-- Stored data entries --
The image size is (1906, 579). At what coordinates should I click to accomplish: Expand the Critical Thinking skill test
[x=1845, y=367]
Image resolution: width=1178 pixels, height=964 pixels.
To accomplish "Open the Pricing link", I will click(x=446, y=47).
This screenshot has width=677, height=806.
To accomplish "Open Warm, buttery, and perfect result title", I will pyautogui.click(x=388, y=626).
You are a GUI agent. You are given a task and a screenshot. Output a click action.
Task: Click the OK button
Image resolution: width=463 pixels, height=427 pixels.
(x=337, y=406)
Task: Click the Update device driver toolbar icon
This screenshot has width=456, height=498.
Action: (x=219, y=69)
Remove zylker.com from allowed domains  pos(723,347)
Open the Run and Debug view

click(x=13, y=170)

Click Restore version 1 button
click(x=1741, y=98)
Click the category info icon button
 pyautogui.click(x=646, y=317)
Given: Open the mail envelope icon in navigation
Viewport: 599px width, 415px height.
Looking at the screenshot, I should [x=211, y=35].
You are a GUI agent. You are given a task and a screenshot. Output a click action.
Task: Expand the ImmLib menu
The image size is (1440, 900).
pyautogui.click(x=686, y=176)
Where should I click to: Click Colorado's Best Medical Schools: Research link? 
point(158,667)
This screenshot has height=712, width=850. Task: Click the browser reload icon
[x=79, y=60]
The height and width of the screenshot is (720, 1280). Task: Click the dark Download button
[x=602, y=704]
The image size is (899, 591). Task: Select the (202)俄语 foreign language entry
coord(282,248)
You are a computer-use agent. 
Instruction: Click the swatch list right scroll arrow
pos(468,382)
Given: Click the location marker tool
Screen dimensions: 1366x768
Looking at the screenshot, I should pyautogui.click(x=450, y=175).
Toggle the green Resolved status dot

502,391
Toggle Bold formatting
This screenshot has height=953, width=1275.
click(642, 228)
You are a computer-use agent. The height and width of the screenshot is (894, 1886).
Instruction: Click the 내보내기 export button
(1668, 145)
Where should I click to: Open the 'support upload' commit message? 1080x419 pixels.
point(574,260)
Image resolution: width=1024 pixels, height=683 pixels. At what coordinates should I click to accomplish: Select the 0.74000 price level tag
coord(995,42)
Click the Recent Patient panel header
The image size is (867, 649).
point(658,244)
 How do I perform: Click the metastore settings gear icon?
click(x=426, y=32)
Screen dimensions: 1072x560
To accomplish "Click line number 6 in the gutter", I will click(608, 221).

-- WORK REQUIRED --
Repeat, word for word, every line above.

-- SOLUTION --
The image size is (1906, 579). At what coordinates should I click to accomplish: Expand the Critical Thinking skill test
[x=1845, y=367]
Image resolution: width=1178 pixels, height=964 pixels.
To accomplish "Open the Pricing link", I will click(x=446, y=47).
This screenshot has width=677, height=806.
To accomplish "Open Warm, buttery, and perfect result title", I will pyautogui.click(x=388, y=626).
You are a GUI agent. You are given a task and a screenshot. Output a click action.
Task: Click the OK button
Image resolution: width=463 pixels, height=427 pixels.
(x=337, y=406)
Task: Click the Update device driver toolbar icon
This screenshot has width=456, height=498.
Action: (x=219, y=69)
Remove zylker.com from allowed domains  pos(723,347)
Open the Run and Debug view

click(x=13, y=170)

Click Restore version 1 button
click(x=1741, y=98)
Click the category info icon button
 pyautogui.click(x=646, y=317)
Given: Open the mail envelope icon in navigation
Viewport: 599px width, 415px height.
Looking at the screenshot, I should [x=211, y=35].
You are a GUI agent. You are given a task and a screenshot. Output a click action.
Task: Expand the ImmLib menu
The image size is (1440, 900).
pyautogui.click(x=686, y=176)
Where should I click to: Click Colorado's Best Medical Schools: Research link? 
point(158,667)
This screenshot has height=712, width=850. Task: Click the browser reload icon
[x=79, y=60]
The height and width of the screenshot is (720, 1280). Task: Click the dark Download button
[x=602, y=704]
The image size is (899, 591). Task: Select the (202)俄语 foreign language entry
coord(282,248)
You are a computer-use agent. 
Instruction: Click the swatch list right scroll arrow
pos(468,382)
Given: Click the location marker tool
Screen dimensions: 1366x768
Looking at the screenshot, I should pyautogui.click(x=450, y=175).
Toggle the green Resolved status dot

502,391
Toggle Bold formatting
This screenshot has height=953, width=1275.
click(642, 228)
You are a computer-use agent. The height and width of the screenshot is (894, 1886).
Instruction: Click the 내보내기 export button
(1668, 145)
Where should I click to: Open the 'support upload' commit message? 1080x419 pixels.
point(574,260)
Image resolution: width=1024 pixels, height=683 pixels. At what coordinates should I click to accomplish: Select the 0.74000 price level tag
coord(995,42)
Click the Recent Patient panel header
The image size is (867, 649).
point(658,244)
 How do I perform: Click the metastore settings gear icon?
click(x=426, y=32)
Screen dimensions: 1072x560
To accomplish "Click line number 6 in the gutter", I will click(608, 221).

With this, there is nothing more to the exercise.